Hadirkan Senyum untuk Duka Sulteng


Hadirkan Senyum untuk Duka Sulteng
Islamedia Senin, 15 Oktober 2018 atau bertepatan dengan 06 Shafar 1439 H, beberapa ormas Islam dan Komunitas dakwah, bersepakat untuk beraliansi strategis membantu korban bencana Palu, di antaranya : Al-Hayah Hayatuna, Nasyitha Center ( NC), Ikatan Da'i Indonesia ( IKADI), Majlis Islam ( MANIS.ID), Adab Insan Mulia, Secerah Negri, dan Komunitas Sedekah Harian. Beberapa ormas Islam lainnya telah berangkat juga seperti BKPRMI dan PUI.
Rombongan pimpinan ormas dan komunitas dakwah ini berangkat menggunakan pesawat Batik Air terpagi, pukul 02.30 WIB, dan tiba di kota Palu pada pukul 06.25 WIT.Tiba di Bandara, rombongan langsung menuju satu pusat posko bencana di pusat kota Palu.

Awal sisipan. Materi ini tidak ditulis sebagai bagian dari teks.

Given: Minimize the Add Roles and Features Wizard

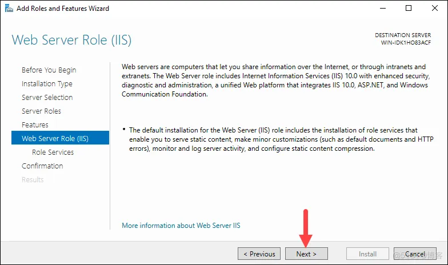Looking at the screenshot, I should [x=383, y=8].
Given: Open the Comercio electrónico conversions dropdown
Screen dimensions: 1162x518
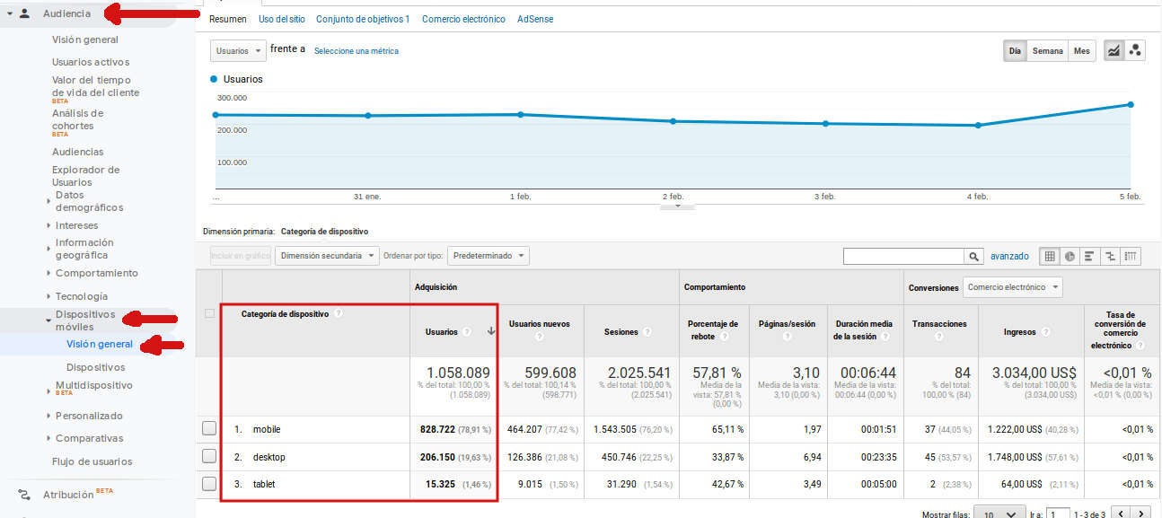Looking at the screenshot, I should tap(1012, 287).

Lokasi pertama yang dikunjungi adalah Balaroa, satu dari tiga lokasi likuifaksi. Likuifaksi di Palu adalah fenomena bergeraknya lapisan tanah dengan kecepatan cukup cepat (kasu Palu, sekitar 20 km/jam), menggerakkan seluruh yang berada di atasnya (rumah, pepohonan, persawahan, dll.), disertai semburan lumpur dan terbelahnya tanah di beberapa titik. Secara zhahir, apa yang terlihat akan seperti proses 'blending tanah', buka tutup, hingga mengangkat tinggi dan membenamkan kembali ke dalam tanah.

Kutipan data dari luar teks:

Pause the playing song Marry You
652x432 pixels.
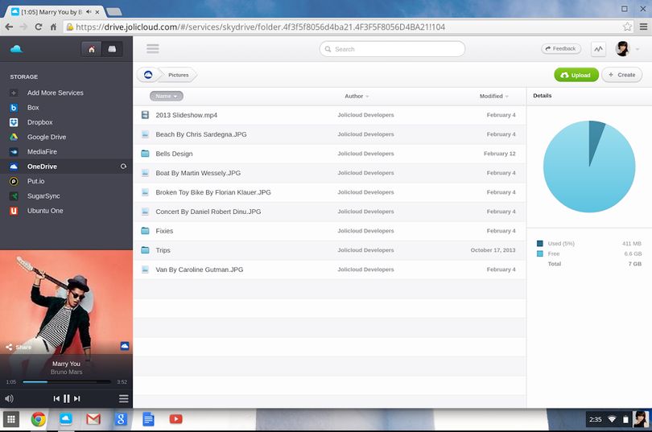click(67, 398)
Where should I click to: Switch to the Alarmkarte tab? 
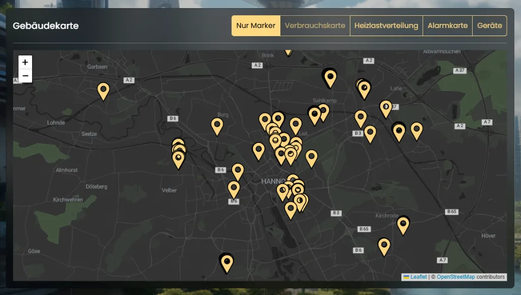(x=447, y=26)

Balaroa merupakan wilayah pemukiman padat penduduk, area Perumnas, dengan aktifitas yang sangat padat. Ditemani Ustadz Nurkholish, salah satu korban bencana yang kehilangan 2 (dua) dari 4 (empat) orang anaknya (anak pertama dan terakhir) pada bencana kemarin. Di area ini, rombongan menyaksikan langsung tumpukan tanah, mobil, pohon bersatu tidak teratur. Ustadz Nurkholis menunjukkan posisi rumahnya yang teridentifikasi, namun telah terpisah 150 meter dari rumah besar milik tetangganya. Wilayah Balaroa digenangi banyak air dan munculnya aliran-aliran sungai baru melalui bawah-bawah rumah.

Fenomena perpisahan bangunan yang lebih mencolok terlihat pada bangunan sebuah Rumah Sakit besar yang baru berdiri 3 (tiga) tahun yang lalu. Terlihat rumah sakit ini terpisah menjadi dua bangunan besar yang berjarak, padahal sebelumnya adalah menyatu sebagai bangunan yang kokoh.

Lokasi posko pertama yang kami kunjungi adalah Donggala yang berdiri di sebuah lapangan cukup luas, di seberang sebuah masjid besar.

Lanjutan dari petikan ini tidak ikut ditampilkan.